Content starts

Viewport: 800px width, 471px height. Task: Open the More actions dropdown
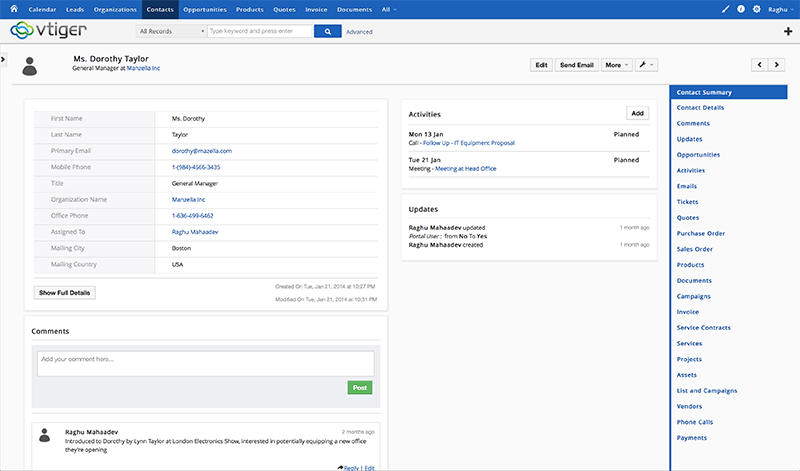point(616,65)
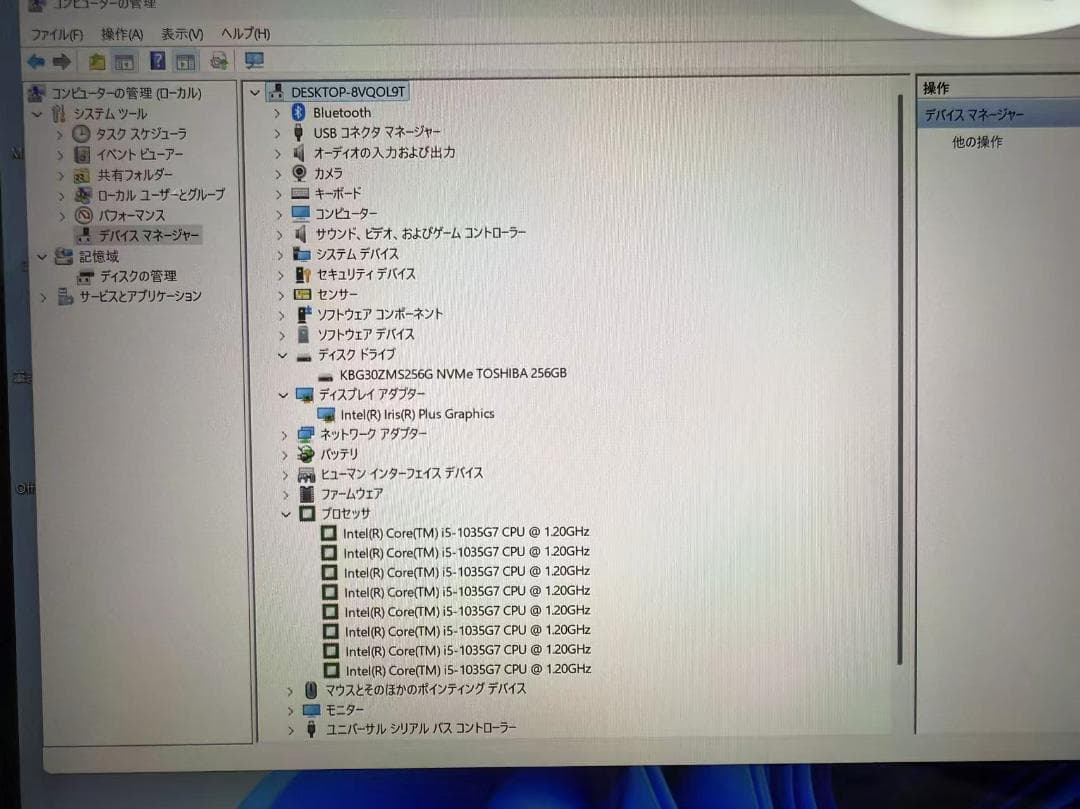Collapse the プロセッサ (processors) node
1080x809 pixels.
pyautogui.click(x=285, y=514)
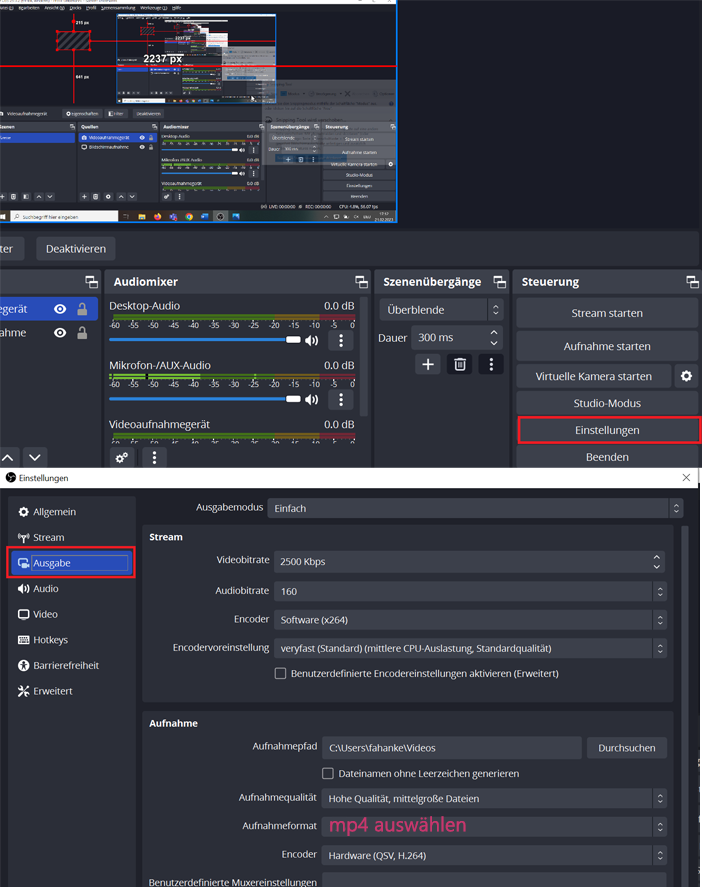Screen dimensions: 702x887
Task: Open the Aufnahmequalität dropdown
Action: click(494, 798)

Content ends

◆ **Exercise objective**
Where an entry includes an image, skip the image and return everything else exactly.

◆ **Response to the task**
Viewport: 800px width, 471px height. Task: Open the More actions dropdown
point(616,65)
Collapse the プロセッサ (processors) node
1080x809 pixels.
pyautogui.click(x=285, y=514)
Screen dimensions: 702x887
Task: Open the Aufnahmequalität dropdown
Action: click(494, 798)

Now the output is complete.